Those of you who know me might remember the story of how my family came to be split between two continents. Reading “The Day I Left” will help contextualise this post.
Clothes, shoes, books, papers,
Poems, stories, novels, articles. Photos, family, memories, soul, Love.Tangible and un-lasting. Intangible and lasting. Beyond the present. Eternal. Lives well lived, well loved. Lives handed back, Ashes to ashes dust to dust. Lives unravelled. Secrets revealed… (At least those that were discovered)…
With the passing of my Gran a few years ago and my Uncle last year the task of clearing the apartment in Lisbon is in my Mom’s hands. I don’t have the words to express what it feels like to go through the lives of special family you love.
Fragmented thoughts flit through my mind during the day.
Giving away their clothes to the local parish – how mundane. Yet poor people are going to have clean dry clothes to wear and warm coats to keep the winter chill away.

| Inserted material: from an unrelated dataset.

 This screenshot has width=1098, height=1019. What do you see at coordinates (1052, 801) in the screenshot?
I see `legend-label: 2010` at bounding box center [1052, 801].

Finding unexpected treasurers like a leather box filled with love letters, the paper yellowing and fragile…finding remnants of tragic love, lost love, unrequited love…and looking at someone you knew so well with different, wondering eyes.
The questions that go thru my mind – why did they keep this trinket? What did this picture mean to them? Who is this person in this photo?
Faded memories are brought back to life in full colour and sound.
Black and white family photos – old-fashioned poses with the matriarch and patriarch (my Great-Grandparents) in front surrounded by the children and grandchildren at the back.
School photos of me, my sister and my brother on the walls.
Photos of my wedding sent from another country so they would have a memory of the day.
Everything in this flat still reminds me of them. Smells, textures, the feel of the place. My Mom and I refer to the things as belonging to them…”Didn’t Avo have a toaster?”, “Where did Tio keep the teapot?”
This space will always remind me of them. When the walls are painted, the floors redone and new furniture occupying new spots this space will always remind me of them.
It feels like lives have been unravelled and me and my Mom are helping by giving away some of their belongings. But by keeping this space enlivened with new energy, we are in actual fact keeping their memory alive.
That thought is what keeps my Mom and I coming to this country half-way across the world every year.
Tangible and un-lasting. Intangible and lasting. Beyond the present. Eternal. In memory of Maria Luisa Cunha and Guilherme de Mello.